The provision changes the tax rules on the profits that U.S.-based companies make overseas. Under current law, companies must pay a 35% tax on the earnings if they bring them to the U.S., though they can get credit for overseas taxes. To avoid the bill, companies have left $1.9 trillion abroad, according to Moody’s Investors Service. The GOP plan would eliminate the tax on ex-U.S. profits going forward, while requiring companies pay a levy on earnings currently offshore at a much-reduced rate.

Based on analyses of past programs to repatriate overseas corporate earnings, Wall Street analysts and tax experts expect companies would use the money for purposes such as buying back shares and mergers. Instead of adding jobs, they say, companies might cut them if they use their cash to buy rivals and then take out costs.

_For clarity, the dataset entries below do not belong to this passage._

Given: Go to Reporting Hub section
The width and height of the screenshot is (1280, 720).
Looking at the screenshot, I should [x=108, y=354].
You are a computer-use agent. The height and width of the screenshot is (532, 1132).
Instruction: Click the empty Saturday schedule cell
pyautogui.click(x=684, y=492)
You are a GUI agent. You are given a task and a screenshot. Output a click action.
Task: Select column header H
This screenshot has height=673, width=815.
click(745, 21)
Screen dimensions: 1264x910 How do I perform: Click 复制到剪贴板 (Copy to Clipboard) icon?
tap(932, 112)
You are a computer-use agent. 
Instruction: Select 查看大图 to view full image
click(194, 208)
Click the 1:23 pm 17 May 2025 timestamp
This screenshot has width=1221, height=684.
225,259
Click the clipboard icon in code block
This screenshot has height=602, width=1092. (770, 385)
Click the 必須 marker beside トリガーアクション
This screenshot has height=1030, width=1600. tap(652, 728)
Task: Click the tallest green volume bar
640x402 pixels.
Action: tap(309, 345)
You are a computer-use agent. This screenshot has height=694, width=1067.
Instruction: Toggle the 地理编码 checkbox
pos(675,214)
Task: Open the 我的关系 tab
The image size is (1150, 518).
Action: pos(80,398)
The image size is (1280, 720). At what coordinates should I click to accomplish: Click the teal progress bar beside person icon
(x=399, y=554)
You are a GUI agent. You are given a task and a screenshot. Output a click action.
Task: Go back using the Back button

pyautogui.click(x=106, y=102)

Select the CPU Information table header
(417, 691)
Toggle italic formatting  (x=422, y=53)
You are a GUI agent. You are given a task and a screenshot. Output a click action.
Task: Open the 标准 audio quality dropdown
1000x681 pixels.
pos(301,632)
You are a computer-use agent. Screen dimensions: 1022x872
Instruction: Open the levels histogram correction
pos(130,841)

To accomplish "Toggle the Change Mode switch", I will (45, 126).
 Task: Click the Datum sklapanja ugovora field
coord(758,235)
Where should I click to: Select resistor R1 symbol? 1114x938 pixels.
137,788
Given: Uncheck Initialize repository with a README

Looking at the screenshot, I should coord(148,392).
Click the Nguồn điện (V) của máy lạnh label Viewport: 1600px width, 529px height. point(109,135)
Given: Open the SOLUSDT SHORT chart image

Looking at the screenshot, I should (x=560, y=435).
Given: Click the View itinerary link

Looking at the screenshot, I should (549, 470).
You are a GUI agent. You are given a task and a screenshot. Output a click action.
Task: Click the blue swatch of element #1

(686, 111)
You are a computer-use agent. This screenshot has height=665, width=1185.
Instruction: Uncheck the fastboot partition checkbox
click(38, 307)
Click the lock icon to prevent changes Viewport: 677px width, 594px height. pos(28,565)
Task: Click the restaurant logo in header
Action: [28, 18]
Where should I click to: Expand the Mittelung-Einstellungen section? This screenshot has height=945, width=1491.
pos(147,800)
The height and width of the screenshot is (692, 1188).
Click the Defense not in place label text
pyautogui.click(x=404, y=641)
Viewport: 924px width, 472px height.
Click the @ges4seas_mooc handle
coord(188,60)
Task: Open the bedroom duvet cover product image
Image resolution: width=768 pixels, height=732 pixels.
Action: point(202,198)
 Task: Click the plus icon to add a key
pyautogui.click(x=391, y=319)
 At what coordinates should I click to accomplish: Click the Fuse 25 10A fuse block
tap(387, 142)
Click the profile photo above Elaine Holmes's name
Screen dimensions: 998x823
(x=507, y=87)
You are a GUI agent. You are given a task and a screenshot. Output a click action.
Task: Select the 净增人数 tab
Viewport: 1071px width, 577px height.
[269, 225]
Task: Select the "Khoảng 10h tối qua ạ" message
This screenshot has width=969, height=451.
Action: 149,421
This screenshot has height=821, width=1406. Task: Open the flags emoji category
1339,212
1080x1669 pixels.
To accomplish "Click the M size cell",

“There will be increased share repurchases, but limited impact on building new plants, real investment activity and employment,” said Dhammika Dharmapala, a University of Chicago law professor who has studied what U.S. companies have done with repatriated cash.

What this means is that when Trump said this morning that:

... he meant for shareholders.

“Shareholders will get the cash” from repatriation, said Kimberly Clausing, a Reed College economics professor and an expert in international tax policy.

 

Executives at U.S.-based companies have complained for years that the country’s tax code makes it hard for them to compete with foreign rivals whose overseas earnings aren’t taxed by their home countries and who in some instances pay lower tax rates on their domestic profits.

And now that the tax will be drastically smaller, instead of issuing domestic debt to fund buybacks, management teams will simply repatriate offshore cash in order to boost their stock price, augment their equity-linked comp and generally make the rich even richer. Some more details:

“We expect technology issuers will use repatriated off shore cash largely for shareholder returns,” Fitch Ratings said in a recent research note.

 

Credit Suisse analyst Vamil Divan said he expects the drug companies he follows to use repatriated cash for share buybacks and acquisitions. “I think we’re going to see the consolidation in the industry we’ve been waiting for,” Dr. Divan said.

 

Analysts predict Pfizer Inc., would use repatriated money to do a big deal. The company has about $22 billion in cash overseas, and Chief Financial Officer Frank D’Amelio has said its priorities for using any money brought to the U.S. following tax changes “are dividends, share buybacks, investing in the business and M&A.”

As for the rest of the economy, Goldman said it best: "we do not believe the effect on growth from the tax bill will be substantial. "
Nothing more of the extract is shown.